Cornelia Vismann war nicht nur Cornelia Vismann. Auch Bianca Lanz war sie, unter dem Namen hat sie auch veröffentlicht. In dem Band Das Schöne am Recht erfahren wir von weiteren Cornelias. Ich habe ab 2010, also erst nach dem Tod Cornelias, die andere Hälfte Cornelias kennen gelernt, nämlich über die Rollen, die sie in den Szenen spielte, die auch die Szene in Weimar prägten, in die ich nun geraten war. Peter Berz, Markus Krajewski, Claudia Blümle, Monika Dommann, Friedrich Balke, Ute Holl, Bernhard Siegert: die zeichneten ein mir noch mal neues Bild derjenigen Frau, von der ich dachte, dass ich sie und ihre Arbeit nach 10 Jahren gut kennen gelernt hatte.

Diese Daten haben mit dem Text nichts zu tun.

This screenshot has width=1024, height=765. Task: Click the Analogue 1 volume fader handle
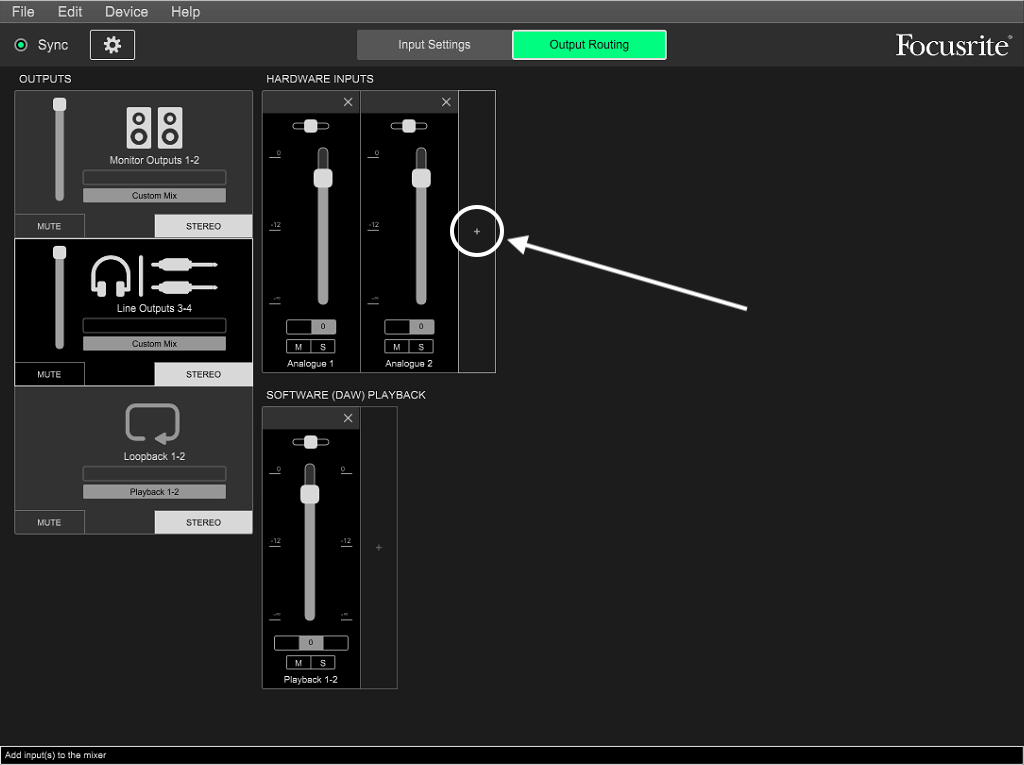[322, 178]
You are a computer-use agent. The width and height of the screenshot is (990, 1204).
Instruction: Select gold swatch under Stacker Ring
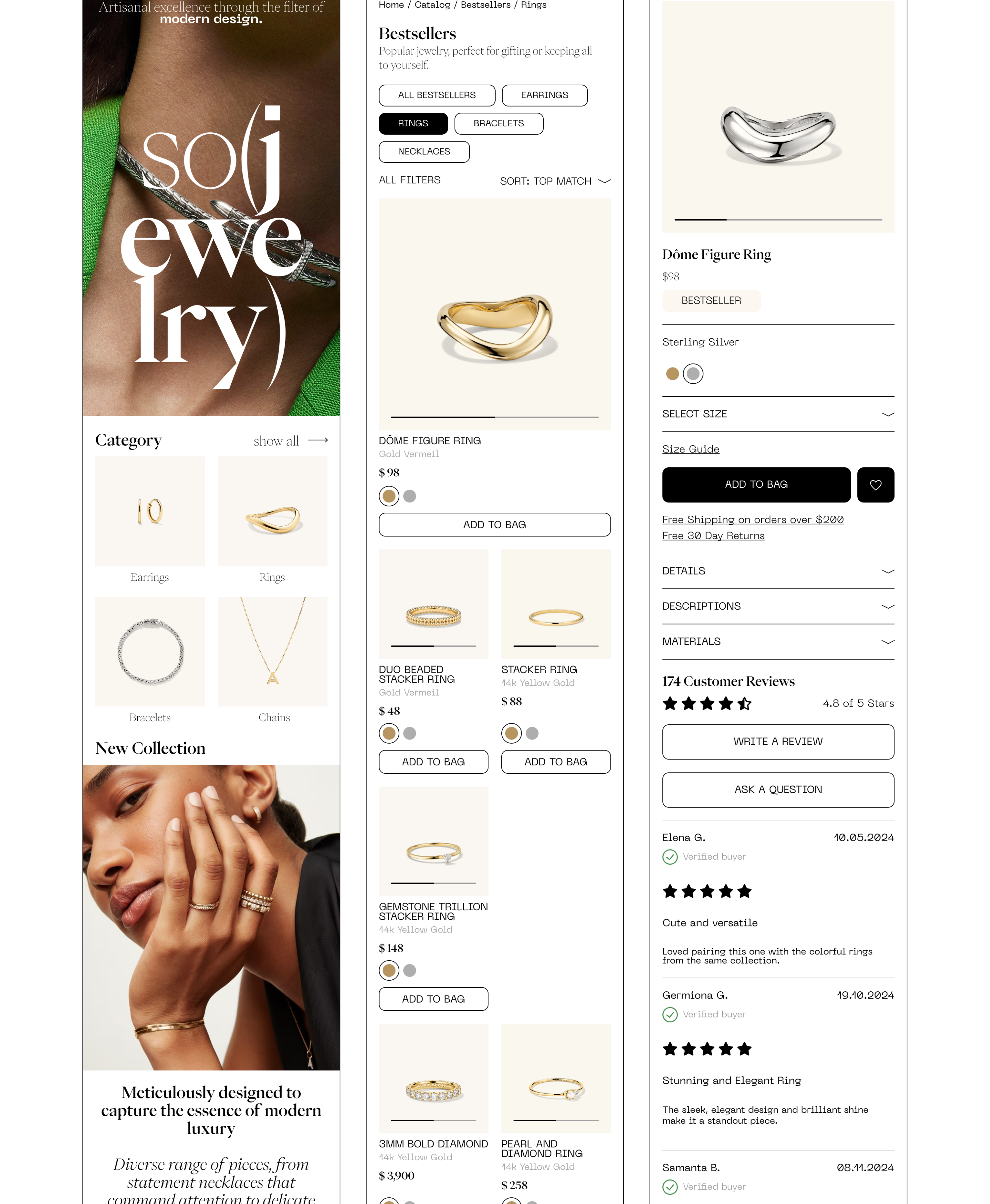512,733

Jeder Mensch hat Überraschungen parat, nicht jeder führt aber gleich Leben nach Art von Doppelleben und melancholischen Talenten. Das aber machte Cornelia Vismann.
2.
Als Markus und ich den Band mit bis dahin weit verstreuten Aufsätzen von Cornelia Vismann herausgegeben haben, mussten wir zuerst überlegen, was für eine Edition das werden soll: ob wir die Aufsätze zum Beispiel historisieren, kommentieren und machen, was kritische Editionen machen. Wir haben uns entschieden, mit dieser Ausgabe zuerst das weit Werk von Vismann in ausgewählten Stationen einem 'gemütlich verbreiterten Publikum' zugänglich zu machen. Es sollte ein Leseband für ein allgemein verstandenes Publikum werden, keine wissenschaftliche Aufarbeitung für eines der Fächer, denen sie Frischluft zufächerte. Für eine wissenschaftliche Aufarbeitung war es auch zu früh.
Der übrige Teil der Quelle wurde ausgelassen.